# Problem to work on:
Can you continue the performance-monitoring event documentation below, starting after its last sentence?

** START Extract provided **

This event has the following units which may be used to modify
the behavior of the event:
- AlternateMemories_NearFar
- Requests that return from Extension Memory.
- DramIO_Far
- Requests that target another NUMA node and return from DRAM or
MMIO.
- NearFarCache_Far
- Requests that target another NUMA node and return from another CCX's
cache.
- DramIO_Near
- Requests that target the same NUMA node and return from DRAM or
MMIO.
- NearFarCache_Near
- Requests that target the same NUMA node and return from another CCX's
cache.
- LocalCcx
- Data returned from L3 or different L2 in the same CCX.
- LocalL2
- Data returned from local L2.
- Allocated_DC_misses
- Core::X86::Pmc::Core::Allocated_DC_misses
- Allocated DC misses
Counts the number of in-flight DC misses each cycle.

** END Extract provided **
** START Stored rows **

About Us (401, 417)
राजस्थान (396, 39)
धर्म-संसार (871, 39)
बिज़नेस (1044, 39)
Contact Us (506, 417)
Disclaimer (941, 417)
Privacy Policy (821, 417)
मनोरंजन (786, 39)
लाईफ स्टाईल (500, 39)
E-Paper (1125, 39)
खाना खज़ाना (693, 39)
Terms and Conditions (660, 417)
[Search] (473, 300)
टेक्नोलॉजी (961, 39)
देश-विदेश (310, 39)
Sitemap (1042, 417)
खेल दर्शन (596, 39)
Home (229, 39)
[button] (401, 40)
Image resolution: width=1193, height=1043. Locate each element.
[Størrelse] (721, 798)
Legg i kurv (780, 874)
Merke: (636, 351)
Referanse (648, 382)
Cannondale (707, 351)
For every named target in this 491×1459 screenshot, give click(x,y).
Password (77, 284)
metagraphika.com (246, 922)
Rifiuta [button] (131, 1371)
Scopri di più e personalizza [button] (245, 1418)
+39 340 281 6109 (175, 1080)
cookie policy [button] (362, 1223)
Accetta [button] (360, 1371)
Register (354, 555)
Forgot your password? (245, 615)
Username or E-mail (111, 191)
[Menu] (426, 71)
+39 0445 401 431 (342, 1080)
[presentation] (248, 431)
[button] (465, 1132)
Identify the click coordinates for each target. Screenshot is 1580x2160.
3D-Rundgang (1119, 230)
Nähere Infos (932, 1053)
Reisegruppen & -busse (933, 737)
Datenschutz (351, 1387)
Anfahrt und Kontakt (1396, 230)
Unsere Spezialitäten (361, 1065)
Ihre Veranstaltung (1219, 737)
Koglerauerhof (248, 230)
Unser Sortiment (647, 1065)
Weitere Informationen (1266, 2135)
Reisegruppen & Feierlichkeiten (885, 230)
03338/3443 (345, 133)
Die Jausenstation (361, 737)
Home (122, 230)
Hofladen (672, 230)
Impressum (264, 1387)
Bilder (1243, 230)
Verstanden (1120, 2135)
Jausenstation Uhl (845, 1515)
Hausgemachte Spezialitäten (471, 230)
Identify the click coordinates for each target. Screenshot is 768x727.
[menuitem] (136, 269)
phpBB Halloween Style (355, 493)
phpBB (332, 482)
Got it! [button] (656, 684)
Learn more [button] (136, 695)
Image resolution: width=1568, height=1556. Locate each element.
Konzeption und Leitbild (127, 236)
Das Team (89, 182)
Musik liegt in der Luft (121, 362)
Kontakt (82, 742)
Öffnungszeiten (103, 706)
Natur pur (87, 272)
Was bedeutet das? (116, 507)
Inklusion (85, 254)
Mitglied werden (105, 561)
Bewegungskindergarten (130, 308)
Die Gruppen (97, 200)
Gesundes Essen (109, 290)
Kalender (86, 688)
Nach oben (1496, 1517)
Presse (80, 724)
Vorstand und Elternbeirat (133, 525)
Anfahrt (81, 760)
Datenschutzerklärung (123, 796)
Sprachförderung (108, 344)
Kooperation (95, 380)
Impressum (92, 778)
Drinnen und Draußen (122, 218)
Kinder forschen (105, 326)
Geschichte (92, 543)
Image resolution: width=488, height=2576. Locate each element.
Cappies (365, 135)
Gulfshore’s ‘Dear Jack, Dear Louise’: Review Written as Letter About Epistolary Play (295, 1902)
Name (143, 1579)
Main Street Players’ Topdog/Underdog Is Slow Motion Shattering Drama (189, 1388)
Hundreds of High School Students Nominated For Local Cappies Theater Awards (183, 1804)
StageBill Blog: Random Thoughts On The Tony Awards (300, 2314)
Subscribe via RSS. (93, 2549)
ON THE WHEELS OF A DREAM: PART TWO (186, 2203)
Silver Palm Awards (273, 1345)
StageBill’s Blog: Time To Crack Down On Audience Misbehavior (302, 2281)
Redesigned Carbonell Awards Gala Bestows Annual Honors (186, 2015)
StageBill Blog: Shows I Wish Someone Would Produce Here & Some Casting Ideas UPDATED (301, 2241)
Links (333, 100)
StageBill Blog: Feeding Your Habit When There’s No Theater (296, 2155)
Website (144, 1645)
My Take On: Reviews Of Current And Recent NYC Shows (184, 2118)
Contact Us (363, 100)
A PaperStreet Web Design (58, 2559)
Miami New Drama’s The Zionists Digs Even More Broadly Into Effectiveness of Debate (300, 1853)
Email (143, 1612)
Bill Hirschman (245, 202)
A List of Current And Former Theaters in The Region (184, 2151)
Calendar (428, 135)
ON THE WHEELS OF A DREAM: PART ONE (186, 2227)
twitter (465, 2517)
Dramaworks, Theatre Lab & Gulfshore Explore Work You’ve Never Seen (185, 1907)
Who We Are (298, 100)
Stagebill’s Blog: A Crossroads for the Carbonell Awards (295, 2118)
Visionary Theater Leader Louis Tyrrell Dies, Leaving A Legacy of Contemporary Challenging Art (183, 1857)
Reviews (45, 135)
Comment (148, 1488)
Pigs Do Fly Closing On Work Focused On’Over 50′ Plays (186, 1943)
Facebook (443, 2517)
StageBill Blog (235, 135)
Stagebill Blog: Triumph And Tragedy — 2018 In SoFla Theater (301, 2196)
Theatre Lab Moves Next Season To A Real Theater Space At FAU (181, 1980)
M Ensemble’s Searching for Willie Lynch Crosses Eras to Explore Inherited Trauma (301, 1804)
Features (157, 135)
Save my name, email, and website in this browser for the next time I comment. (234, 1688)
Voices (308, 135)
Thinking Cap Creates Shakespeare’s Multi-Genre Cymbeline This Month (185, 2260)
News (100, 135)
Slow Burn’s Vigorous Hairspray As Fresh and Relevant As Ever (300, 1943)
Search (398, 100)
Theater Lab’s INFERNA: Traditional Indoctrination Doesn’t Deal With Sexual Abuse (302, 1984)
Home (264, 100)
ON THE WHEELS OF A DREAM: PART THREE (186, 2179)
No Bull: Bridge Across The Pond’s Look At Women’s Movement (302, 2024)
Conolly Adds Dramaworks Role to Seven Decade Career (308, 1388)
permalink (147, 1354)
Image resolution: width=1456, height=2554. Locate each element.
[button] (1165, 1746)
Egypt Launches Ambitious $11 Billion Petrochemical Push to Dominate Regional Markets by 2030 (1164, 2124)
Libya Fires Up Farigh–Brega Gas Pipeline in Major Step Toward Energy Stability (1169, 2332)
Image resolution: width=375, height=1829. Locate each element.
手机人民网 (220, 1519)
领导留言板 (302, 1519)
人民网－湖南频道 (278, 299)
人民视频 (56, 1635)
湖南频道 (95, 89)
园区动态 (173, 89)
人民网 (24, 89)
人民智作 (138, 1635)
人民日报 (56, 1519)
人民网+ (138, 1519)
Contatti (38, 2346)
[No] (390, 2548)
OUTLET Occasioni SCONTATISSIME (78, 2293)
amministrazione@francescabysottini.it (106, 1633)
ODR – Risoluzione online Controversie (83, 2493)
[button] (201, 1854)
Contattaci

** END Stored rows **

# Reply:
- Cycles_Not_in_Halt
- Core::X86::Pmc::Core::Cycles_Not_in_Halt
- Cycles Not in Halt
Counts cycles when the thread is not in a HALTed state
- TLB_Flush_Events
- Core::X86::Pmc::Core::TLB_Flush_Events
- All TLB Flushes
TLB flush events.
- P0_frequency_Cycles_Not_in_Halt
- Core::X86::Pmc::Core::P0_frequency_Cycles_Not_in_Halt
- P0 Freq Cycles not in Halt
Counts cycles not in Halt, at the P0 P-state frequency,
regardless of the current Pstate.
This event has the following units which may be used to modify
the behavior of the event:
- P0_frequency_Cycles_Not_in_Halt
- Counts at the P0 frequency (same as Core::X86::Msr::MPERF) when not in
Halt.
- Instruction_Cache_Refills_from_L2
- Core::X86::Pmc::Core::Instruction_Cache_Refills_from_L2
- Instruction Cache Refills From L2
The number of 64 byte instruction cache lines fulfilled from
the L2 cache.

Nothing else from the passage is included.